Уже вскоре после окончания войны, в 1946 году, было решено отметить место захоронения солдат и офицеров памятником. 15 марта 1946 года была утверждена смета на сооружение памятника и благоустройство территории братских могил в северо-восточной части кладбища. Однако даже на скромный памятник у города не было средств. Предполагалось сделать обелиск деревянным, что удешевляло его сооружение, или передать изготовление одному из владимирских предприятий. Было принято еще несколько решений горисполкома о благоустройстве братского воинского кладбища. Известно, что в этом принимали участие комсомольцы города, солдаты гарнизона и даже заключенные владимирской тюрьмы. При подготовке к празднованию 20-летия со дня Победы горисполком принял решение о восстановлении разрушенной ограды воинского кладбища, предлагалось «оборудовать воинское кладбище в соответствии с проектом». Какой проект имелся в виду, из документа неясно. И лишь в 1972 году наконец вышло постановление благоустроить кладбище «в соответствии с рекомендациями градостроительного совета при управлении главного архитектора города Владимира». На проектирование и сооружение Мемориала братского воинского кладбища было потрачено три года. Его торжественное открытие состоялось 9 мая 1975 года.
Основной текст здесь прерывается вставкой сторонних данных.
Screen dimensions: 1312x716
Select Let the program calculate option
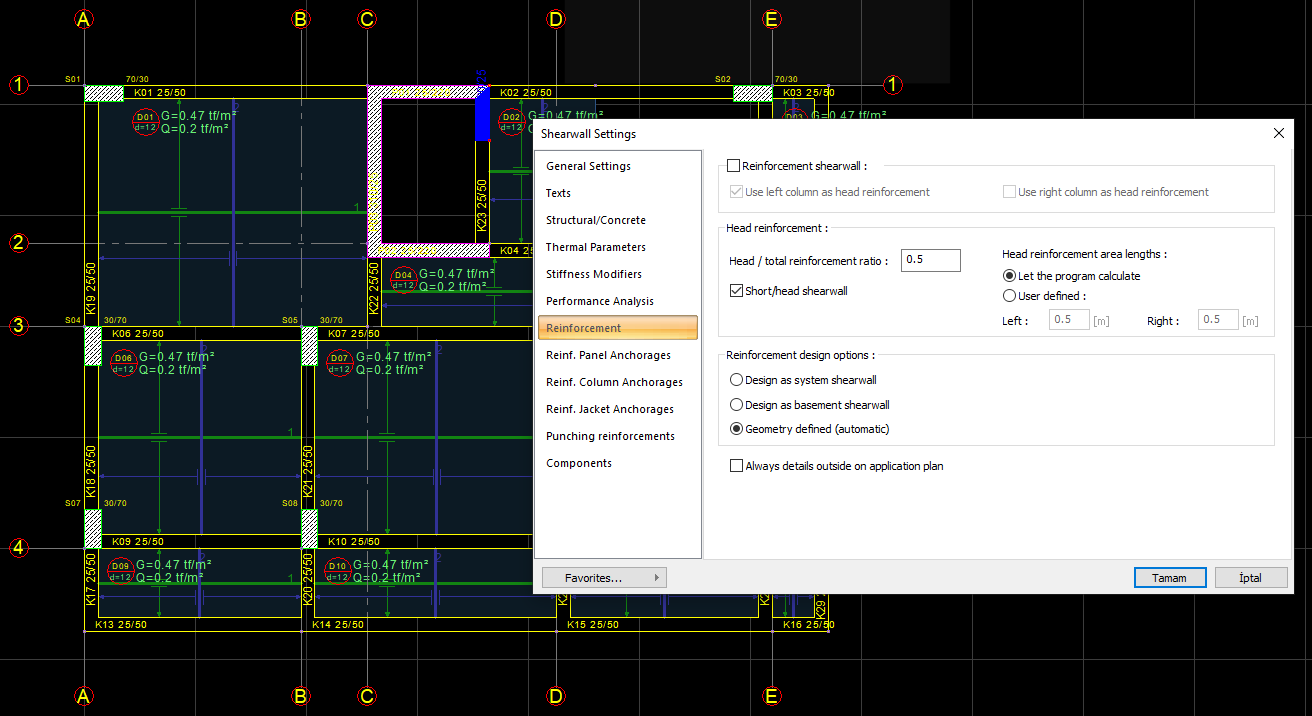click(1009, 276)
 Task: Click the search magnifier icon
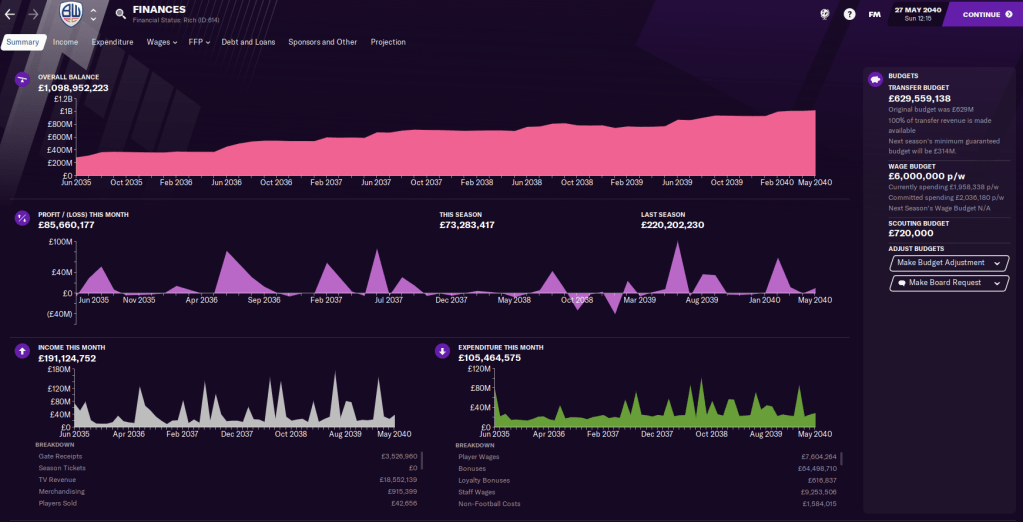pos(120,14)
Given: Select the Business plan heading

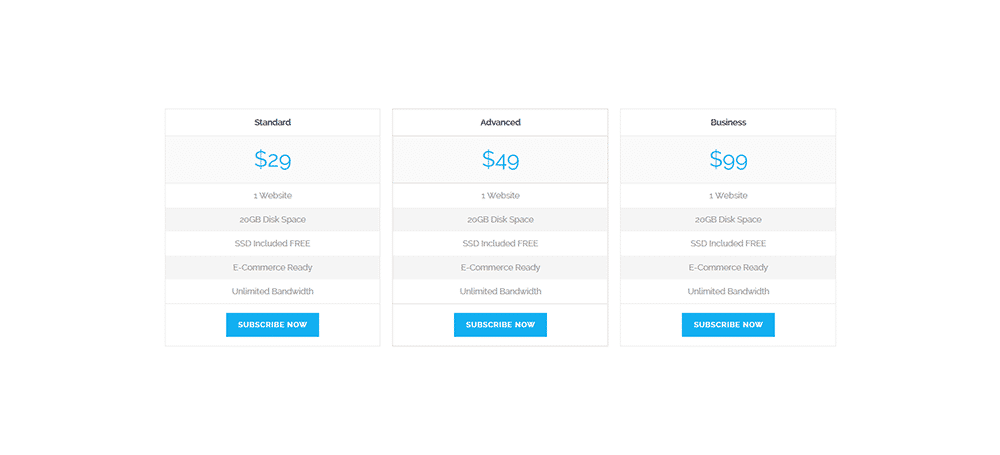Looking at the screenshot, I should [728, 122].

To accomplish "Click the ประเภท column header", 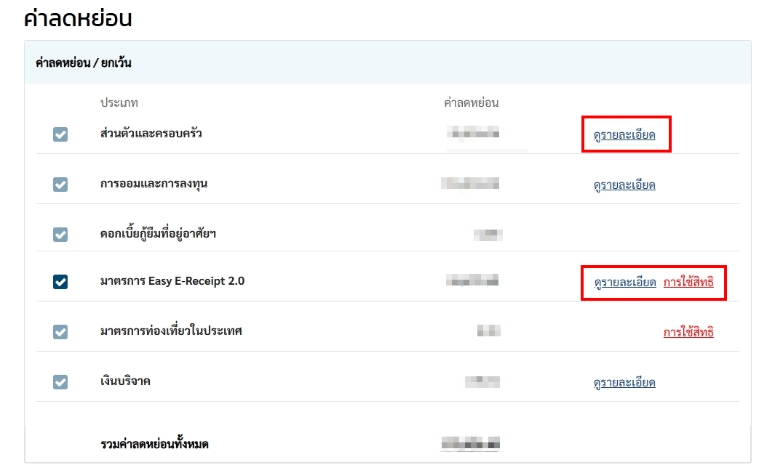I will [x=122, y=103].
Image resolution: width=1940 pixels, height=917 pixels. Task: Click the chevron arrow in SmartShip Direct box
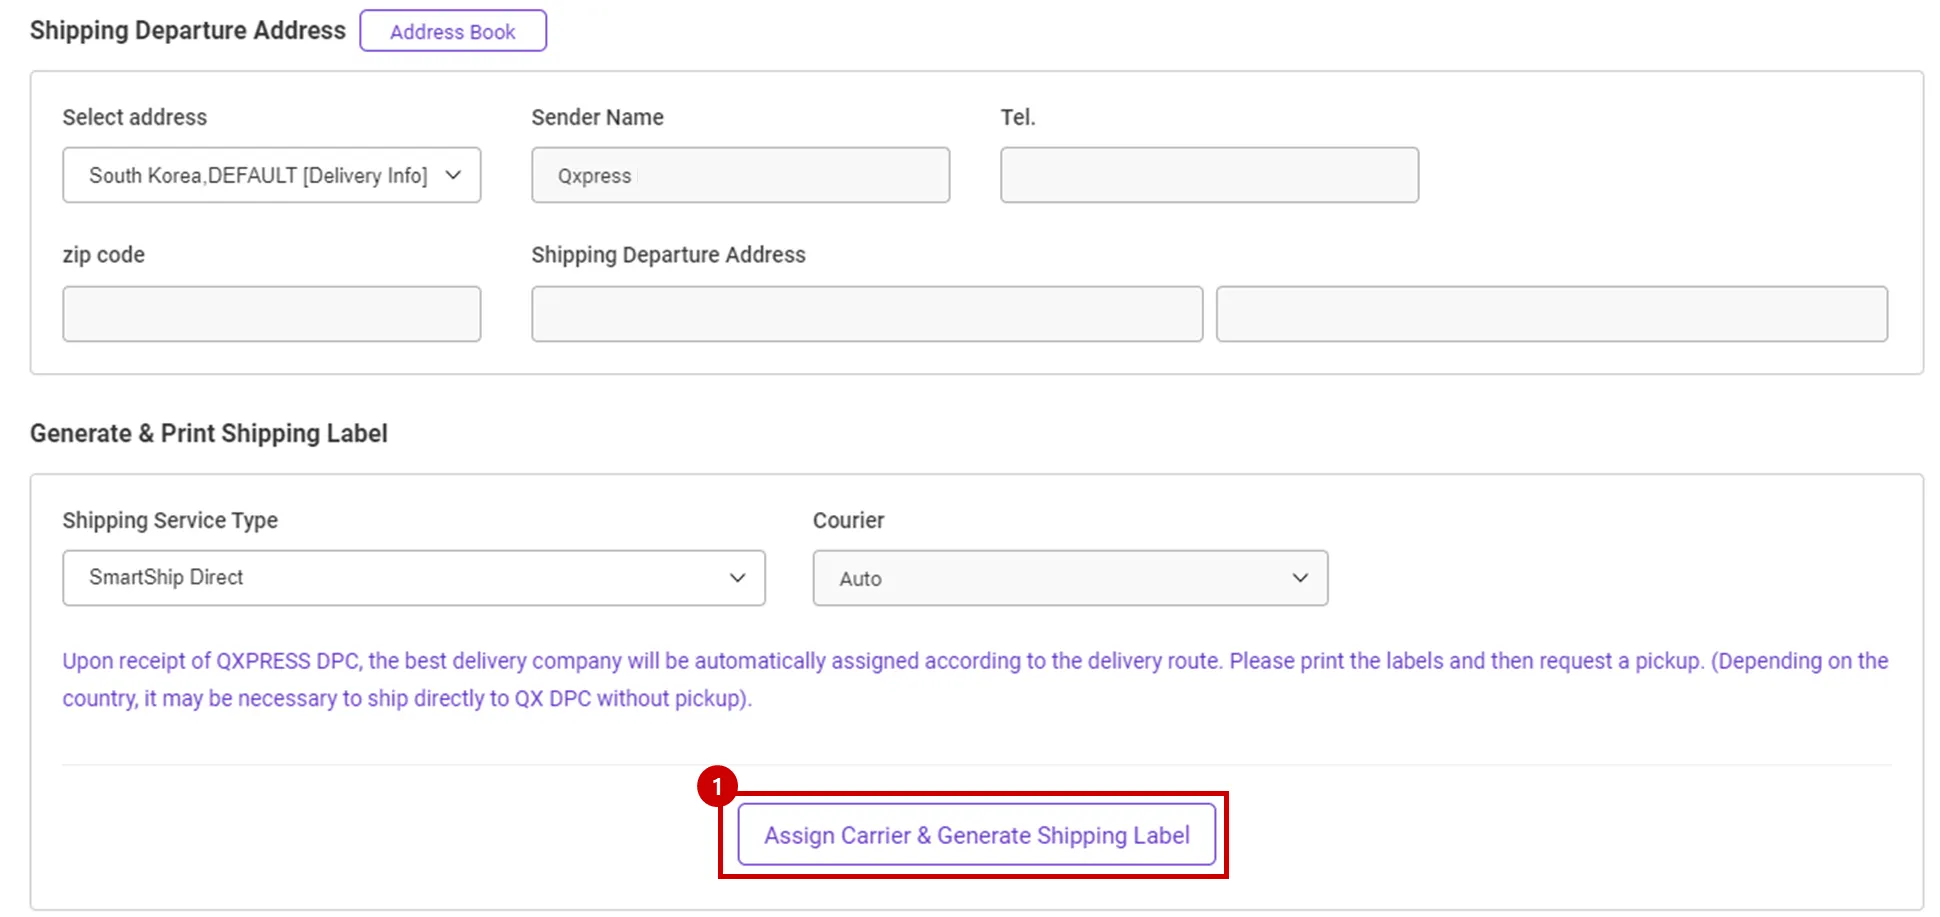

Казалось, все сделано правильно, но я думаю, что самым приемлемым был бы первый проект с каменным обелиском. Созданный почти 30 лет спустя после Победы, новый проект не учитывал расположение захоронений. Получалось, проект сам по себе, а захоронения сами по себе. И чтобы эти две величины совпали, понадобились перезахоронения и братских могил, и ранее умерших мирных граждан. Кому это было надо: живым или мертвым? Скорее живым, но не для памяти сердца, а для помпезных отчетов. Выбитые имена на мемориальных плитах содержат много ошибок. Современные исследования показали, что среди похороненных в братских могилах есть и жители владимирского края. Самое страшное, что трое из них вплоть до начала XXI века считались без вести пропавшими. То есть родные и близкие возможно так и не узнали ничего о своих родных и попали под категорию лиц «родственники изменников Родины». Сталинская государственная система всегда предполагала худшее, а именно – плен, измену. Если бы каждого умершего в госпитале хоронили индивидуально и ставили на могилу хотя бы табличку с именем и номером, то потерять память о человеке было бы практически невозможно. Имя само по себе уже гарантировало бы память. Номер могилы дублировался в книге регистрации кладбища. Если даже бы деревянная дощечка потерялась, то по номеру в книге можно было бы найти место захоронения. Тогда в стране было бы меньше детей, отцы которых пропали без вести. Они, во-первых, не чувствовали бы себя детьми изменников Родины и, во-вторых, получали пособие за отца, который сложил голову за свободу Отечества.